• [Task to carry out]
Go through the entries below and copy each line containing the word "dropdown".

• [Records shown]
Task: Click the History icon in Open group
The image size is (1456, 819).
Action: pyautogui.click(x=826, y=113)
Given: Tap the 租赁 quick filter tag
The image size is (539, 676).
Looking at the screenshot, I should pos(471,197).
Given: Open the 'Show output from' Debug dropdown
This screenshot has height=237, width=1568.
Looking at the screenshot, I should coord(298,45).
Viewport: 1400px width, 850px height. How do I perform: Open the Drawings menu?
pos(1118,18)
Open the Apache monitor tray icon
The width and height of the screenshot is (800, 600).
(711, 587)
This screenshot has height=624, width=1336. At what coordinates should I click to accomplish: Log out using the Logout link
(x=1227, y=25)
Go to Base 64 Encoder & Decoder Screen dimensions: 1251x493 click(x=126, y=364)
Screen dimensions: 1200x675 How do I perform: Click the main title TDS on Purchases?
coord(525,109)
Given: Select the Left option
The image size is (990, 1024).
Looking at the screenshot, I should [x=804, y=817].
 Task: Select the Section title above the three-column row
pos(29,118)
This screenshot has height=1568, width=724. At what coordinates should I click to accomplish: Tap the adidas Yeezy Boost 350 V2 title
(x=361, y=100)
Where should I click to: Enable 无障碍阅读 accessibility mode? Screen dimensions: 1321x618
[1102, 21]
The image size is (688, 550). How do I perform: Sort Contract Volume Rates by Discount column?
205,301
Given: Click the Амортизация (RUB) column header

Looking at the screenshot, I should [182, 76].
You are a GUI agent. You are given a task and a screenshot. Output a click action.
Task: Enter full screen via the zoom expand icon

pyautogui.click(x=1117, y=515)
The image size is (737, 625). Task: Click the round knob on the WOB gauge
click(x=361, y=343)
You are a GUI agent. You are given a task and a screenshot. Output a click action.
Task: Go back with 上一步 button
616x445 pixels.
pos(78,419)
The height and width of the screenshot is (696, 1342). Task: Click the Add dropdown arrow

• [Problem solution]
Given: Open the 'Show output from' Debug dropdown
The height and width of the screenshot is (696, 1342). Task: Click the Add dropdown arrow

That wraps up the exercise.